Novel Approach for Effective Automatic Story Generation in English Language
Main Article Content
Abstract
This study investigates the connections among different automated evaluation criteria for the creation of short stories. The N-gram model, the CBOW (Continuous Bag-of-Words) model, the GRU (Gated Recurrent Unit) model, and the Generative Pre-trained Transformer 2 (GPT-2) model are among the language models it uses to generate texts from short stories. Aesop's brief stories are used to instruct all models.
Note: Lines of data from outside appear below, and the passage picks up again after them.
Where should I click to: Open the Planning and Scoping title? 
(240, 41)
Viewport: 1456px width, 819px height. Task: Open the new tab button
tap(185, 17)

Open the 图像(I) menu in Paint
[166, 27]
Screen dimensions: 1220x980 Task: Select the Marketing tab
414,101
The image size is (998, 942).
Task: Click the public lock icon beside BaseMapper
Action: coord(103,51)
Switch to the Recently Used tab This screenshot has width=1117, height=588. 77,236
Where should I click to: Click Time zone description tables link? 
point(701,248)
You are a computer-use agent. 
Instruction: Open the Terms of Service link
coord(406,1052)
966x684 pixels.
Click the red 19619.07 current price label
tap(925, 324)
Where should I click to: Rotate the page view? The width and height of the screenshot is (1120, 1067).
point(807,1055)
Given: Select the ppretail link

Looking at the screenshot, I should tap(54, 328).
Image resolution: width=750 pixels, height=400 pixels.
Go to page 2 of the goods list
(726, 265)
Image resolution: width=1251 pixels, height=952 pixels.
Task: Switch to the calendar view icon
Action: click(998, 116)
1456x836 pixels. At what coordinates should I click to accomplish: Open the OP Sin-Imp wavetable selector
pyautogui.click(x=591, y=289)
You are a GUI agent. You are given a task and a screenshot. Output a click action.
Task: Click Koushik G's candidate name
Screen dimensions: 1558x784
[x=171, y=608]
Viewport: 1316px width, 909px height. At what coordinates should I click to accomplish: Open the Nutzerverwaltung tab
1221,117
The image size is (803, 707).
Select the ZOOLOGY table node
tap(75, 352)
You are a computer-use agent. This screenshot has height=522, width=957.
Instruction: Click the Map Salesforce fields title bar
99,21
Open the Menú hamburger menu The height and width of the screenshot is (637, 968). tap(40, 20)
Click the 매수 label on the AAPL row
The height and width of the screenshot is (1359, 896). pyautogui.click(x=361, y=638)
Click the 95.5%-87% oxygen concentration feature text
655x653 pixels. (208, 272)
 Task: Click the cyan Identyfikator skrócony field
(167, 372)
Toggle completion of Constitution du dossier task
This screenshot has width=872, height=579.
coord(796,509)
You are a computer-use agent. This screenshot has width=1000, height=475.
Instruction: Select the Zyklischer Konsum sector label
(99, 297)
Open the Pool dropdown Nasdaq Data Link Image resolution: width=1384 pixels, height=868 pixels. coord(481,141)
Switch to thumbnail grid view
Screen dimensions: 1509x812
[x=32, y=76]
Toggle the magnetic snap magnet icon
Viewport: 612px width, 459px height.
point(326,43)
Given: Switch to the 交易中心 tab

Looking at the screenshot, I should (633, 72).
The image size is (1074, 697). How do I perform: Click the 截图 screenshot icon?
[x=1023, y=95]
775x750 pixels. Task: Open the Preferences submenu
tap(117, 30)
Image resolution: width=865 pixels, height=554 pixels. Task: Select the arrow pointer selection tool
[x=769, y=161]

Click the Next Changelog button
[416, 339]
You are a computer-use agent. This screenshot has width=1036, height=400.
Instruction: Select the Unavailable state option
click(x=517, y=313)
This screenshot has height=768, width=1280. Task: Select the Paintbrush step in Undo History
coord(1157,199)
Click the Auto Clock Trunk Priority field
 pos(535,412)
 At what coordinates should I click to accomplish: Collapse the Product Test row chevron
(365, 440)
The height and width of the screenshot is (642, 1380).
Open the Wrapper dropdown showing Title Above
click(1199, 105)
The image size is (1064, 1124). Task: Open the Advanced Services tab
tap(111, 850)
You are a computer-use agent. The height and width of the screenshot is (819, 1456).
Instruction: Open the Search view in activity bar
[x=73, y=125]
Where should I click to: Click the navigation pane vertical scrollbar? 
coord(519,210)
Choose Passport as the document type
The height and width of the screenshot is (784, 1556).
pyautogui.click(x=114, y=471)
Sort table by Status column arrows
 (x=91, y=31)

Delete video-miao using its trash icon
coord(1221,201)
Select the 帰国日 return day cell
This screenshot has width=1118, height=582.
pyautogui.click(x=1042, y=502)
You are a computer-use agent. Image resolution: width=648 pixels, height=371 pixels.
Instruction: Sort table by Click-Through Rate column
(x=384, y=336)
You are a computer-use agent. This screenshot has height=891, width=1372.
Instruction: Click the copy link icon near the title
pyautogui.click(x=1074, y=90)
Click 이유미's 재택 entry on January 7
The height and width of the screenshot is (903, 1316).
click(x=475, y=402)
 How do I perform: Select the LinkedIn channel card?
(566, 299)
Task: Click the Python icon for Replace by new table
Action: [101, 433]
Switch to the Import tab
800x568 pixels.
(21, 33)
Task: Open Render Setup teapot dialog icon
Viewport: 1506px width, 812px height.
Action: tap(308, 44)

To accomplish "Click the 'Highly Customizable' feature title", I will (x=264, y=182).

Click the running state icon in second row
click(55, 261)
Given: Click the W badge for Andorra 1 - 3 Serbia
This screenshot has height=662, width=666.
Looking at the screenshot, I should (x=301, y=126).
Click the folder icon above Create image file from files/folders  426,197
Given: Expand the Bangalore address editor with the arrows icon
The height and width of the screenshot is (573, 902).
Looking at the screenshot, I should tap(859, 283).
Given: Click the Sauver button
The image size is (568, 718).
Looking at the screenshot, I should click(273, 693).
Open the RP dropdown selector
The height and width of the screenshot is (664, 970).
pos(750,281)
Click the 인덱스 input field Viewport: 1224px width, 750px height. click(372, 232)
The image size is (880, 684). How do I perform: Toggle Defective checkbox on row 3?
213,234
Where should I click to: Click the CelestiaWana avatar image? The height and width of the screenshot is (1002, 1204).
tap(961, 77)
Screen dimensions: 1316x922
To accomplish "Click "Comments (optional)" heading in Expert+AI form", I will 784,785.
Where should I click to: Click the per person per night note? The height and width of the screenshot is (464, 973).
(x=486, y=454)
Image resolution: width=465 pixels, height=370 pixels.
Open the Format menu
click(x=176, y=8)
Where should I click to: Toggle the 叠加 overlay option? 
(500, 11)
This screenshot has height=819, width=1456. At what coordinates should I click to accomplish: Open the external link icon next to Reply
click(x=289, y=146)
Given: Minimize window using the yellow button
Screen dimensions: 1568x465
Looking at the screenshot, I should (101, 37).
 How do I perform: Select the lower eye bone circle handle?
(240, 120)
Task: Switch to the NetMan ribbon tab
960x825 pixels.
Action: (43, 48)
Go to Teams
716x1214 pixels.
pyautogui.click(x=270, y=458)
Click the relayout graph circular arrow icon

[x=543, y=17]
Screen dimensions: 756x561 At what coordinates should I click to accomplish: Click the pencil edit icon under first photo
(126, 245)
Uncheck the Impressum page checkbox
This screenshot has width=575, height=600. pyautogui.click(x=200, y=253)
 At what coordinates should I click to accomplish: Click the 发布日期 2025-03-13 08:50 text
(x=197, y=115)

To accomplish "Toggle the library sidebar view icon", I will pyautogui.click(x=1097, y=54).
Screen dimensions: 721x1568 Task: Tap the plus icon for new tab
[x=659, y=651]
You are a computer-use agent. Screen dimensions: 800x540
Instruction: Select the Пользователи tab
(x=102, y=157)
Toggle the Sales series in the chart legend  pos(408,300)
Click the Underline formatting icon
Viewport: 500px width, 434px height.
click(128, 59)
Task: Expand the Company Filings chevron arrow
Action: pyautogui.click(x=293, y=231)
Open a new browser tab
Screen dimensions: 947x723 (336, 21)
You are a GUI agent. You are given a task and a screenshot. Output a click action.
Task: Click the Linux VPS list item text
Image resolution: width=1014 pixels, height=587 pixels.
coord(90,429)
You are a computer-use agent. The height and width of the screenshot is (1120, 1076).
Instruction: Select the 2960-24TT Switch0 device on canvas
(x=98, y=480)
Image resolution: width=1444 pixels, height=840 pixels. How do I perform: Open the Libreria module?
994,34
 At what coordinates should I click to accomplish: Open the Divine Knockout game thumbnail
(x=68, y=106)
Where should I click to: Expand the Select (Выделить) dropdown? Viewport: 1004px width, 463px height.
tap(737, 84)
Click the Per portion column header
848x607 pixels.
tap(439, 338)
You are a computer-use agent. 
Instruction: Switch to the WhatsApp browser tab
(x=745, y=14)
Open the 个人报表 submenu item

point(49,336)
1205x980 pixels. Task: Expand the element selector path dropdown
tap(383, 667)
The produced texts are assessed using a number of metrics, such as WMD (Word Mover's Distance), BERTScore, Perplexity, BLEU score, the quantity of grammatical errors, Self-BLEU score, and ROUGE score. When these evaluation measures are correlated, four different clusters of metrics with significant relationships are found. The first cluster shows a moderate correlation between perplexity and grammatical errors. The second group reveals a strong correlation between BLEU, ROUGE, and BERTScore. In contrast, WMD exhibits a negative correlation with BLEU, ROUGE and BERTScore. Furthermore, Self-BLEU, which measures the diversity of the generated text, shows no significant correlation with any of the other metrics. Ultimately, the study concludes that a comprehensive evaluation of generated text requires the use of multiple metrics, each focusing on a different characteristic of the text quality.